Нужно еще отметить, что когда В становится С, то В становится также и В' и, одновременно, А уже оказывается А', оказывающееся в свою очередь в А''. Иначе говоря, мое время полностью находится в движении. Становящееся мгновение я мог схватить лишь в смутных набросках, заканчивающихся моим личным будущим, С2 «спускается» в С1, затем дается в С в моем поле настоящего. И когда я размышляю об этом уже настоящем, то С набрасывается для меня как «не более», тогда как мое настоящее находится в D. Итак, если тотальность дается сразу, то это означает, что нет истинной проблемы унификации серии переживаний, данных после. Хайдеггер показывает, что этот способ постановки проблемы (синтез a posteriori некой множественности состояний) описывает неадекватное существование, которое является существованием, «потерянным в Оно». Относительно человеческой реальности (Dasein) он спрашивает: «В каком бытийном модусе себя же самого оно теряет себя так, что должно как бы лишь задним числом собирать себя, извлекая себя из рассеяния и измышляя себе для этой собранности некое объемлющее единство?» (Хайдеггер М. Бытие и время.

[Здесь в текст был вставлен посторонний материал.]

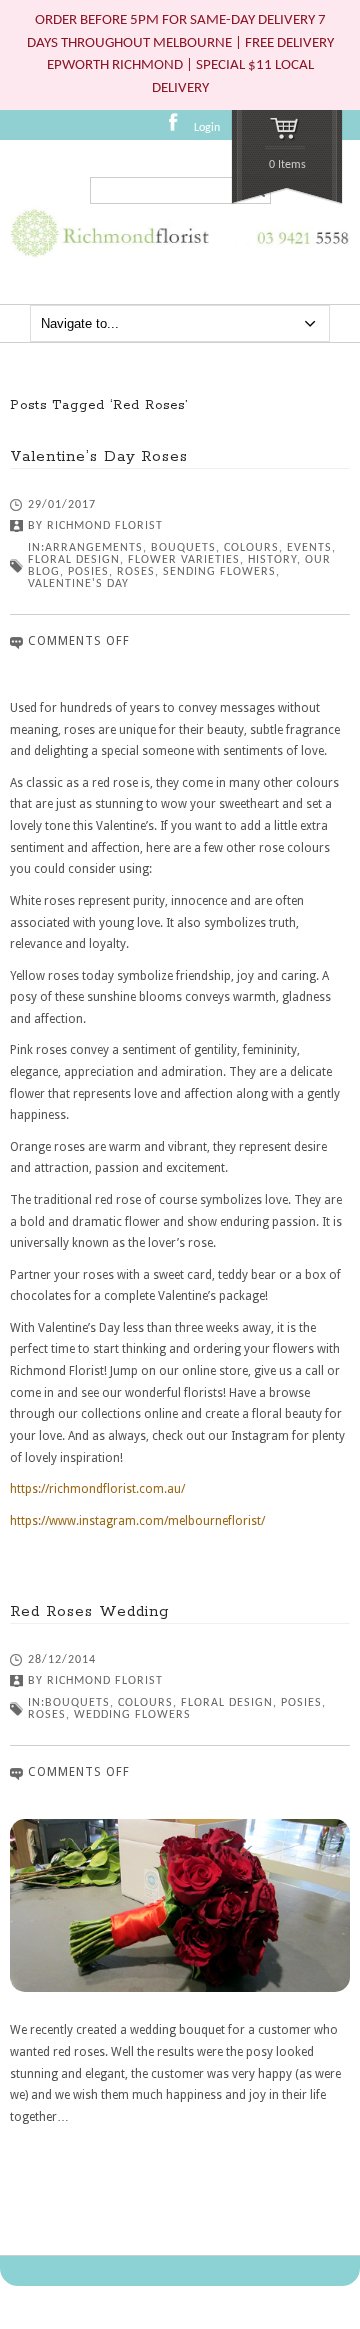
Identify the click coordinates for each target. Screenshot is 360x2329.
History (272, 560)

М., 1997. С. 390). «Временность, – пишет он далее, – временит как бывшествующе‑актуализурующее настающее» (Хайдеггер М. Бытие и время. М., 1997. С. 350). Следовательно, здесь речь не идет об объяснении внутреннего единства времени; каждое мгновение сейчас получает наличное бытие «не более», которое изгоняется в прошлое и влечет настоящее некоего «еще не», которое им в свою очередь прогонится в [прошлое]. Настоящее не замкнуто, оно трансцендируется в будущее и в прошлое, мое мгновение сейчас никогда не есть, как говорит Хайдеггер, настойчивость, бытие включенное в мир, но экзистенция или, еще, экстаз. В конце концов, лишь потому, что я есть открытая интенциональность, я есть временность.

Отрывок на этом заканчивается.